You suffer from depression and are too weak and wimpy to do without the meds, that's just you feeling sorry for youself, being full of pride,'s all your fault.

You need to let the depression go. It's on you to get healed. If god doesn't heal you, it's all your fault, because healing is a guarantee (of course).

Bottom line is that god can't (powerless god can't do what?) bless people who choose to wallow in depression, so if you don't want to be part of god's blessings, you'll probably end up in hell!

That's basically the tone of this entire blog.
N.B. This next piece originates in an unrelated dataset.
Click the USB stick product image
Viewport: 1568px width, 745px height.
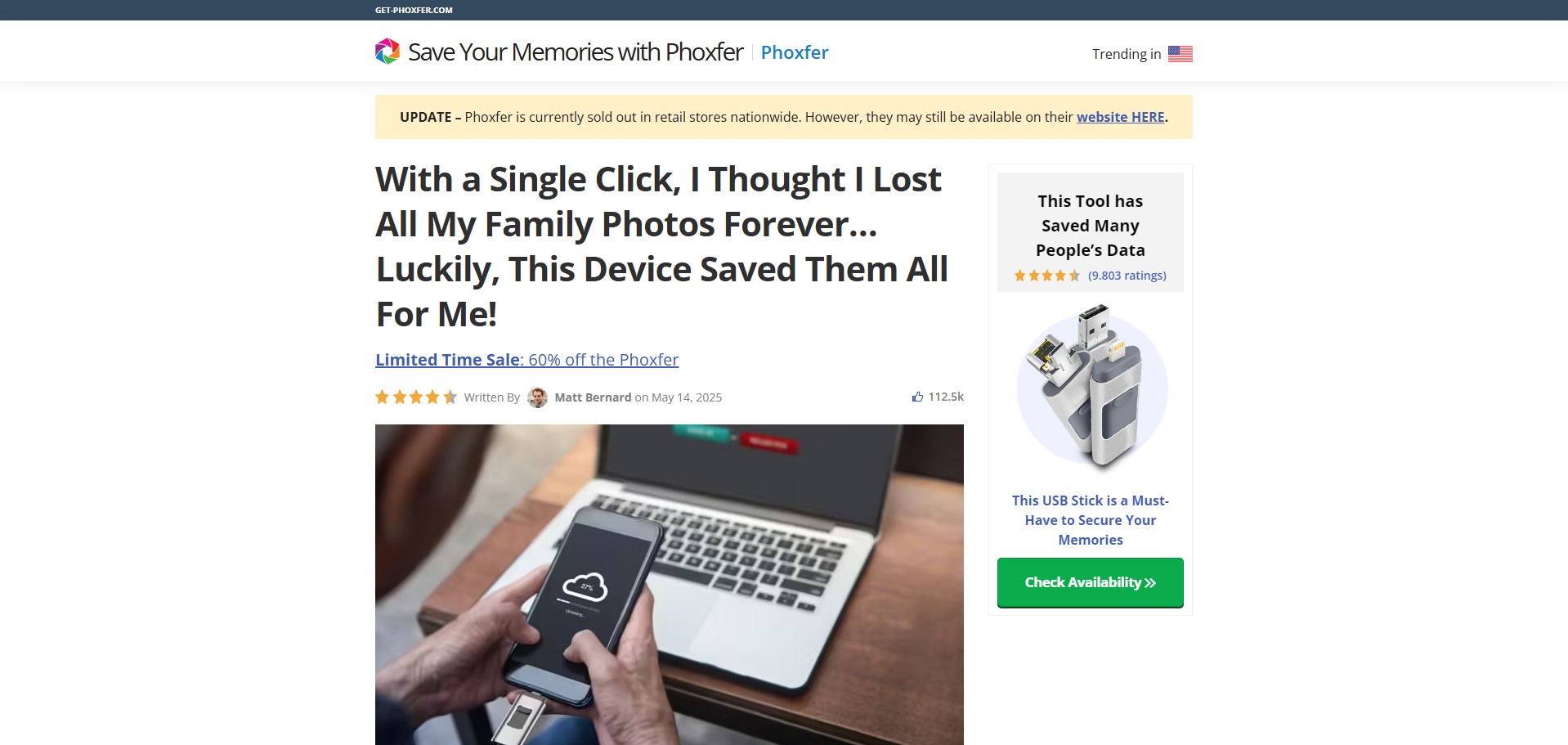pyautogui.click(x=1091, y=388)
I'm just taking the velvet off of it and handing to you what's underneath.

I don't like people beating around the bush.

When Sue comes out and finally says there's no connection between depression and sin, I will cut out, but until then it could get a little mean once in a while because I can't stand how the church really treats depressed people after mouthing about how much they just love them all the time.

It's total baloney. I know first hand many times over, and those churches all say the same crap Sue does.

If they loved you, they'd spend a lot more time with you and they don't have the time for someone who they think chooses to be depressed. (Anyone who truly suffers from it in their opinion chooses it. Same stuff that you can learn about in 'The Secret' which is a book they don't really have a problem with on the surface, except for the god/jesus part or lack of it.)